## TASK GOAL
Nothing but the lines from the one containing "669x772 pixels." through the last line of the data below should be returned, each exactly as it stands, pictures excluded.

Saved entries
**********

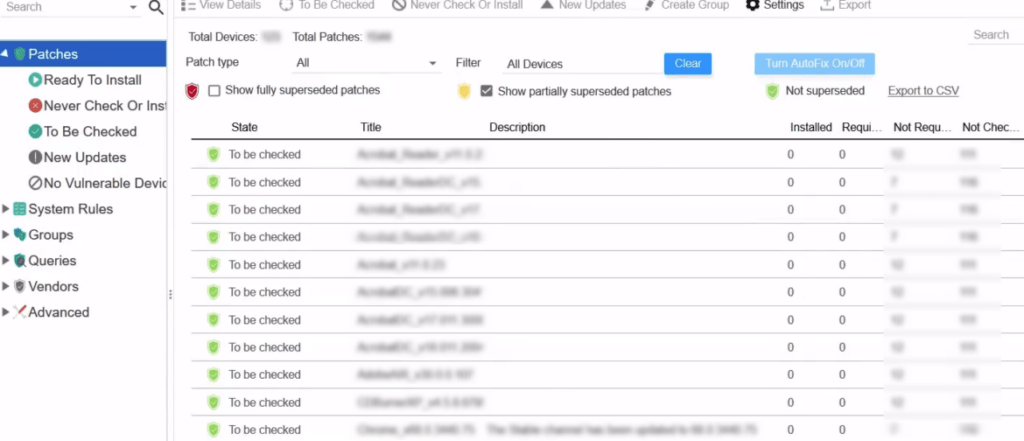
Task: Open the Patch type All dropdown
Action: point(366,63)
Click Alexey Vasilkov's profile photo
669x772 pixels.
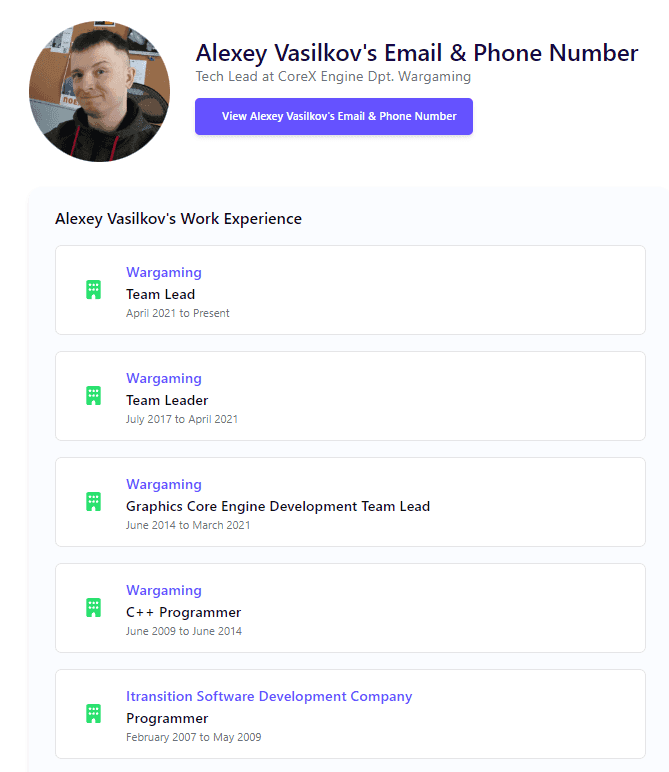click(x=99, y=91)
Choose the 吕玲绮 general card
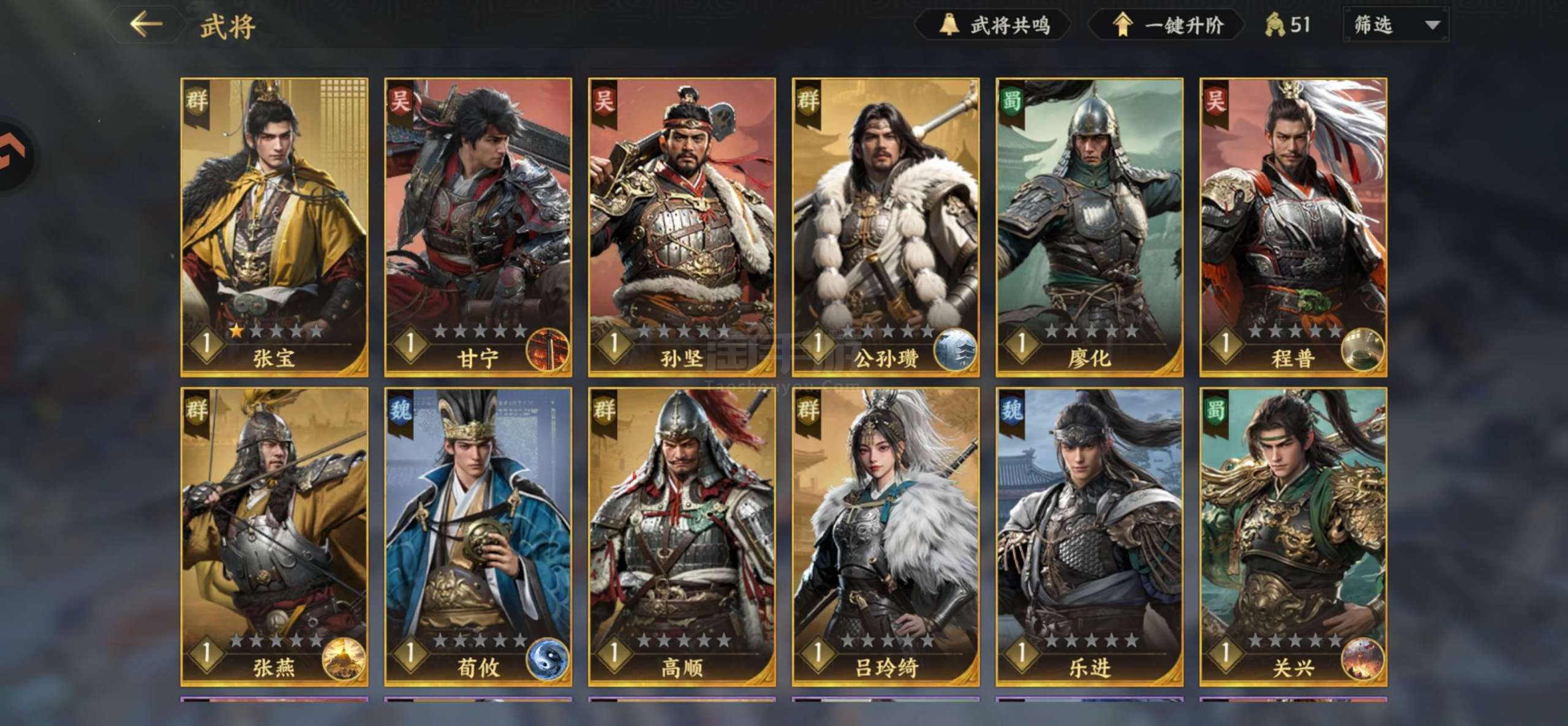1568x726 pixels. (886, 537)
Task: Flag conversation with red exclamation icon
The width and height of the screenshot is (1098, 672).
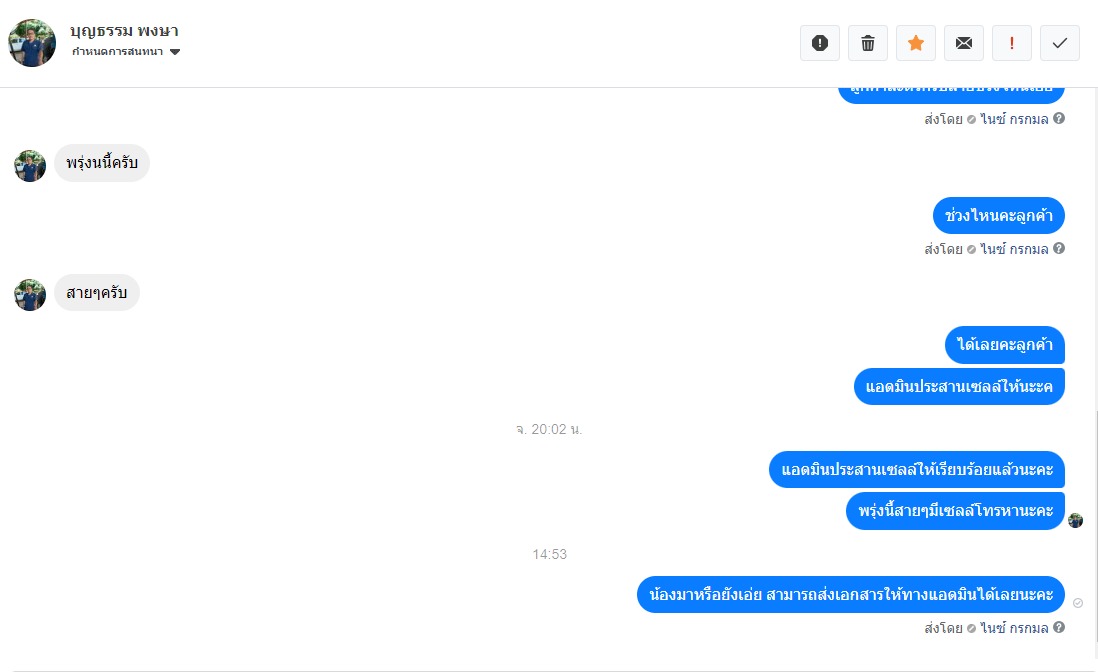Action: pyautogui.click(x=1012, y=43)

**********

## RESULT FOR THIS EXERCISE
669x772 pixels.
click(x=99, y=91)
Choose the 吕玲绮 general card
1568x726 pixels. (886, 537)
Task: Flag conversation with red exclamation icon
The width and height of the screenshot is (1098, 672).
Action: pyautogui.click(x=1012, y=43)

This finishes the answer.